Binds a listening TLS socket — the encrypted counterpart of rontolisp:tcp-listen. keystore is the path to a PKCS12 keystore file holding the server private key and certificate, and password unlocks it. The returned listener handle works with the plain TCP functions unchanged: accept connections with rontolisp:tcp-accept, read the bound port back with rontolisp:tcp-local-port (useful after listening on port 0) and shut down with close. An accepted connection is a normal bidirectional stream handle; its TLS handshake completes on the first read or write.

Generate a self-signed keystore for local development with the JDK keytool (or export one from openssl with openssl pkcs12 -export):

keytool -genkeypair -alias my-server -keyalg EC -dname CN=localhost \
  -validity 365 -ext SAN=ip:127.0.0.1,dns:localhost \
  -storetype PKCS12 -keystore tls-server.p12 \
  -storepass changeit -keypass changeit

The example below is a one-connection TLS echo server; test it with openssl s_client -connect 127.0.0.1:8443 (type a line, it comes back):

(let* ((listener (rontolisp:tls-listen "tls-server.p12" "changeit" 8443))
       (sock (rontolisp:tcp-accept listener))    ; blocks for a client
       (line (read-line sock)))                  ; the handshake happens here
  (write-line line sock)
  (close sock)
  (close listener))

Complete servers live in the examples/ directory: https-hello.lisp (an HTTPS server curl -k understands) and kv-server-tls.lisp (a mini-Redis served over TLS that the real redis-cli --tls talks to).

Backend support

  • Interpreter and JVM: use the JDK TLS stack. Unlike tcp-listen on the WASM backend, failures never yield nil: a missing keystore, a wrong password or a busy port signals an error on both backends.
  • WASM: not supported — tls-listen is a compile error in both Preview 1 and --component mode. The wasi:tls proposal is client-only (there is no server-side TLS interface for WASM components), so a TLS server has no WASM path.
  • Browser playground: not supported — the browser sandbox provides no raw TCP sockets, so tls-listen signals an error.

Limitations

  • The keystore must be PKCS12 (keytool's default). To serve a certificate and key straight from PEM files (certbot / OpenSSL output), use rontolisp:tls-listen-pem instead.
  • No client-certificate authentication (mutual TLS) options.
  • The handshake of an accepted connection is lazy: a client that fails certificate validation surfaces as an error on the server's first read or write of that connection, not at rontolisp:tcp-accept time.
==================================================
◆ Instructions for the task:
Render this sentence from the TLS listener documentation in Spanish: "An accepted connection is a normal bidirectional stream handle; its TLS handshake completes on the first read or write."

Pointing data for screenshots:
==================================================
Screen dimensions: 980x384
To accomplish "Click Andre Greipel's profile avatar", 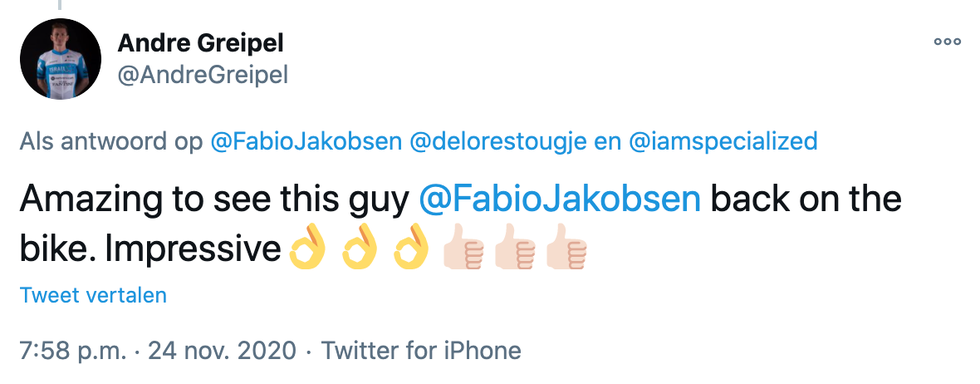I will tap(61, 59).
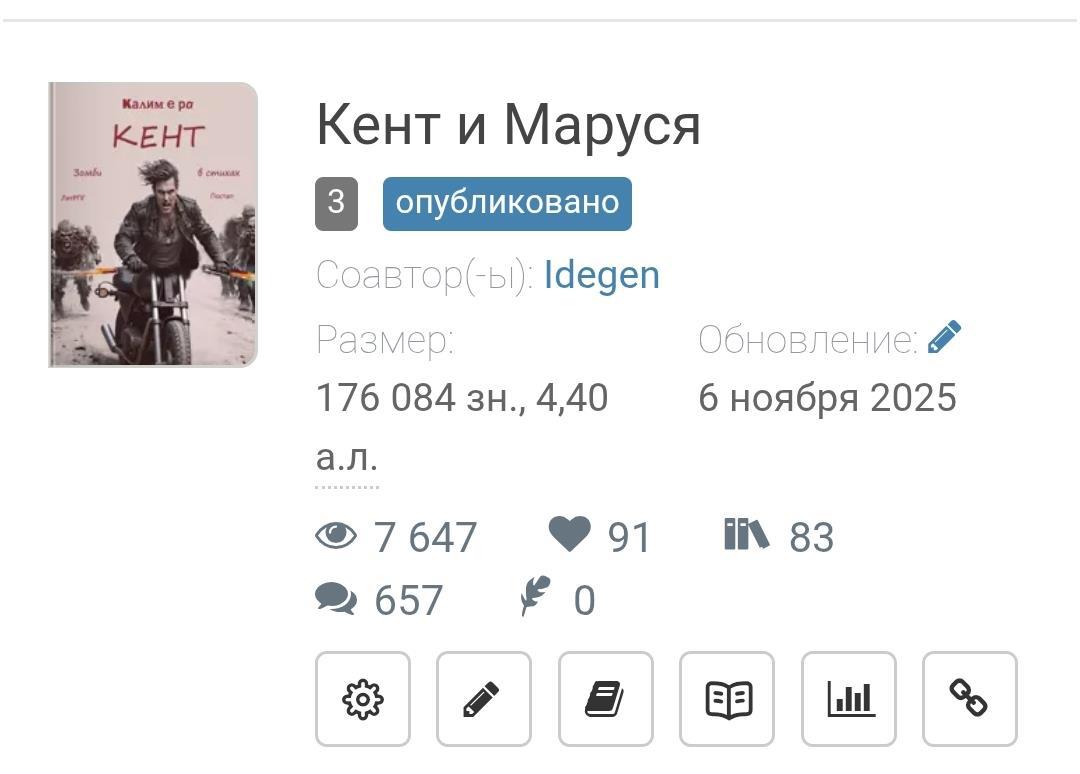Open the Кент и Маруся title
This screenshot has height=774, width=1080.
[508, 125]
==================================================
◆ Expected output:
Una conexión aceptada es un manejador de flujo bidireccional normal; su negociación TLS se completa en la primera lectura o escritura.